Eating Poetry Burning Dogs

By Mark Strand

Burning Dogs

No need to call ASPCA—these burning dogs are not your fluffy best friends. At first they look rather hellish, with rolling eyeballs and burning legs. And since they come up from the basement (some kind of underworld), we know they can't be bringing good news. But they're also a big part of the speaker's joyous transformation after eating all that poetry. So there's something of a silver lining in their presence, especially when he himself essentially turns into one of them and licks the librarian's hand. Yum.

  • Line 9: The dogs look pretty ominous here as they come up from the basement. Dogs stuck in basements aren't the happiest pups in the world. And since they "come up" after the poems are gone, we get the sense that they represent some of the speaker's darker thoughts and feelings.
  • Lines 10-11: Since their eyeballs are rolling and their legs are burning, they're looking pretty hellish at this point.

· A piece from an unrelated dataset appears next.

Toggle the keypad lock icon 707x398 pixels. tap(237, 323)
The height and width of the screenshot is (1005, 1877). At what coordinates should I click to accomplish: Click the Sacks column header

They don't strike us as too friendly.
  • Lines 16-18: But even though they look hellish, they still have a pretty significant influence on our speaker, who's now snarling, barking, and romping with joy. So it's as if they're part of him now, or as if he's joined their pack. If they represent some of the speaker's darker thoughts, it makes sense that they'd be part of him. If we see this as him joining their pack, it could mean that the poetry has transformed him into a someone (or something) more in touch with his animalistic, primal nature. (Cue the wolf howls.)